Unfortunately, the position was eliminated when Browning retired.

“Photography used to be a craft,” he says. “It was an art. Then it became a task. Now it’s nothing. It’s a job that doesn’t exist anymore. People just use their phones.”

Since retiring, Browning has shifted his focus from taking new photographs to restoring old ones. He has two big projects at the moment.

One is revisiting a collection of about 260 glass lantern slides that were found in a box at West Warwick Public Library. In 1976, a librarian named Janice hired Browning to convert the slides into 35 mm prints as part of a bicentennial display in the library. These images showcased mills, businesses, and some of the city’s most prominent residents, taken between 1880 and 1930 by a photographer named Ward Smith. The project was unique to Browning for several reasons, perhaps the most important of which is that he and Janice later married. He is now digitizing the prints and plans to donate copies to both the West Warwick Public Library and the Pawtuxet Valley Preservation and Historical Society.

The other project is the airport images, a conversion and digitization project that Browning is doing for the Rhode Island State Archives.

During our conversation, Browning mentions a number of instances where Rhode Island—or the skies above Rhode Island—made aviation history. For instance, the oldest surviving aerial photograph in the world–and the successful aerial photo in the United States–was taken from a hot air balloon over Providence in 1860.

In 1919, the Navy completed the first transatlantic crossing by an aircraft, an NC-4 “flying boat” that was made by Herreshoff Manufacturing in Bristol.

The original Hillsgrove State Airport opened in 1931, built on 158 acres of swampland adjacent to Occupasstuxet Road, which was later renamed Airport Road. The airport is now operated by the quasi-public Rhode Island Airport Corporation, but for decades it was owned by the state. In fact, when it opened in 1931, it was the first state-run airport in the country.

In 1938, Hillsgrove was renamed after T.F. Green, a supporter of aviation and then-recent governor of Rhode Island. After serving two terms in the 1930s, Green later became a record-setter himself, serving in the United States senate until he was 93 years old, making in the oldest Senator in the country’s history. (This record was later broken.)

Browning says that in the early 1940s, before the airport was taken over by the Air Force during World War II, T.F. Green was the seventh biggest airport in the country. (The Hillsgrove Air Base became T.G. Green State Airport once again when the war ended in 1945.)

In 1961, a new terminal opened, shifting the airport’s address from Airport Road to Post Road.

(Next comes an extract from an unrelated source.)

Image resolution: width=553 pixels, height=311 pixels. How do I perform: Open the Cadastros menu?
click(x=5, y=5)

That building was replaced with the current Bruce Sundlun Terminal in the 1990s. After the 1961 terminal closed and abandoned, just days before it was set to be demolished, Browning took the afternoon off and collected all the signs from the airlines. He still has them.

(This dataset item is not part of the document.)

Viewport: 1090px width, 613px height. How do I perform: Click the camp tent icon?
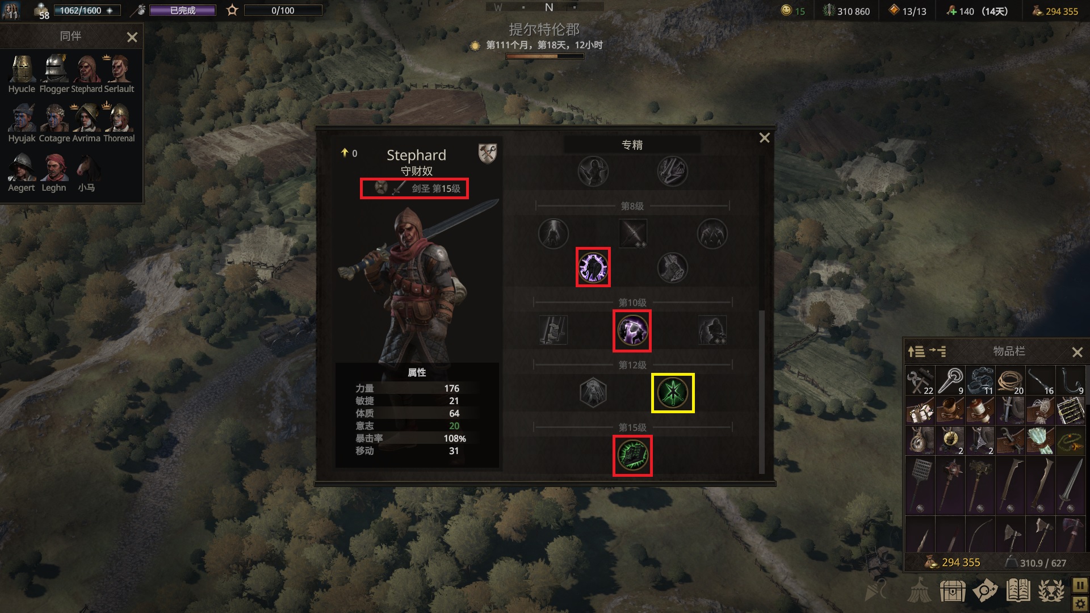[919, 591]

Browning’s photo collection includes nearly a century of images of the airport and some of the many aircraft that have traveled through it, from the Stinson Model T that first landed in the early 1930s to the glamorous, pointy-nosed Concorde that arrived once (and only once) in 1988. He has about 20,000 photos in his aviation collection.

Browning says that his mentor was Arthur A. Carter, Jr., a federal highway official who loved airplanes.

“He had a phenomenal memory,” Browning says, adding that Carter could recite the tail numbers of passenger planes that flew through the airport decades earlier.

When Carter died in 2019, he left Browning with 330 cases of memorabilia and about 250,000 photographs. Browning says he spent his down time in 2020 cataloguing it all.

At the time of the interview, Browning was ready to give his October 15 talk at Warwick Library, where he was planning to use photographs and memorabilia he collected to tell the story of the airport’s first 65 years.

“You know, not everyone is interested in airplanes,” Browning says, a faint note of disbelief in his voice. “Younger people want to get where they’re going, they don’t care about the travel as part of the experience. They don’t care about comfort, they just want to arrive.”